Le modèle économique des données stagnantes
Tu postes une photo. Elle est stockée. Elle est analysée. Elle alimente un profil comportemental. Ce profil est enrichi par d'autres données : ce que tu as liké, ce que tu as regardé, combien de temps tu t'es arrêté sur tel contenu. Tout ça sans que tu l'aies explicitement autorisé — souvent enfoui dans des conditions générales que personne ne lit.
Plus de 70% des recruteurs consultent les réseaux sociaux des candidats avant un entretien. Des propriétaires refusent des locataires sur la base de ce qu'ils trouvent en ligne. Des banques utilisent des données comportementales pour évaluer les risques.
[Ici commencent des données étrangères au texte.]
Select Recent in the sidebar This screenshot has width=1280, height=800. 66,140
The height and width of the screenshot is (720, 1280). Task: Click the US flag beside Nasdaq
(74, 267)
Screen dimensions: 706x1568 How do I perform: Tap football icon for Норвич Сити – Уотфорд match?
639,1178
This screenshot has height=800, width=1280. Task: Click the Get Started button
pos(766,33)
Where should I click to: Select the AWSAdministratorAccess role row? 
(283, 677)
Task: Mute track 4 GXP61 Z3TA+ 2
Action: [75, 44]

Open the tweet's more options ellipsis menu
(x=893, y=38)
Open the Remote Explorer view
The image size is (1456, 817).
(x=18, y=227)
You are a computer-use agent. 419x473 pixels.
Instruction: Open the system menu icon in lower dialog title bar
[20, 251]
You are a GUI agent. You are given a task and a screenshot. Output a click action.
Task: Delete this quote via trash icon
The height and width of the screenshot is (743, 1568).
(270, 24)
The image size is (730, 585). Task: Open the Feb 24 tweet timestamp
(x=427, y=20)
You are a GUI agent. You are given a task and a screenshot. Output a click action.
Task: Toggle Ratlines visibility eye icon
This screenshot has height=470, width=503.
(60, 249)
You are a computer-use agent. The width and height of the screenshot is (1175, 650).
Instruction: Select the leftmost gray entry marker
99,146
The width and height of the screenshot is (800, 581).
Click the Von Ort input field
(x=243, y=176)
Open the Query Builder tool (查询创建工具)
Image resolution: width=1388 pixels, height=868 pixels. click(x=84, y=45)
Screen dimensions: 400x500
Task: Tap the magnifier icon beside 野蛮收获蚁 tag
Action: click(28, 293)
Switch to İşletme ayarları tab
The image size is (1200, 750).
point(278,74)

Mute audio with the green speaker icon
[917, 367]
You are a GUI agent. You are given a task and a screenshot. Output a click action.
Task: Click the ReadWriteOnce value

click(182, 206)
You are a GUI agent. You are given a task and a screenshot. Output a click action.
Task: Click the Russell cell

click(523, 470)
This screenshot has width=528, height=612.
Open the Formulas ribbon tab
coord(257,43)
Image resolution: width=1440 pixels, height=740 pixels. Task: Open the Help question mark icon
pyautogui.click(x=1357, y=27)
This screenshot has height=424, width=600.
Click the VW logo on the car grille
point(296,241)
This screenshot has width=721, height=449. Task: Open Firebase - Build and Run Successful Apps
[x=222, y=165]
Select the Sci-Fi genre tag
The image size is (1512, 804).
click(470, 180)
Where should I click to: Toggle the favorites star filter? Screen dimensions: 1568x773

Tout ça, alimenté par des données que tu avais oubliées.
Et même quand tu demandes la suppression, rien ne garantit que toutes les copies, tous les backups, toutes les données déjà partagées avec des tiers aient été effectivement effacés. C'est ça les données stagnantes à l'échelle industrielle.
Le droit à l'oubli : une promesse difficile à tenir
En Europe, le RGPD te donne théoriquement le droit de demander l'effacement de tes données. C'est une avancée réelle. Mais dans la pratique, ça implique de savoir où tes données sont stockées — et elles sont partout. Des dizaines de plateformes. Des centaines de partenaires. Des milliers de points de données éparpillés sur le réseau.
Faire valoir son droit à l'oubli, c'est un travail à temps plein que personne ne fait vraiment. La vraie solution, ce n'est pas de courir après ses données après coup. C'est de ne pas les laisser s'accumuler en premier lieu.
Ce que Hizy a compris
Hizy a eu le boulot — mais pas grâce à ce qu'Internet disait de lui. Malgré.
Depuis, il est passé à HI. Pas parce qu'il a quelque chose à cacher — mais parce qu'il a compris que ce qu'il partage aujourd'hui ne devrait pas lui être retourné dans dix ans.
Sur HI, les contenus ont une durée de vie. Ils expirent. Ils s'effacent — vraiment, y compris des serveurs. Pas juste de l'écran. Rien ne stagne. Rien ne s'accumule.
C'est ça le droit à l'oubli dans les faits, pas dans les textes de loi.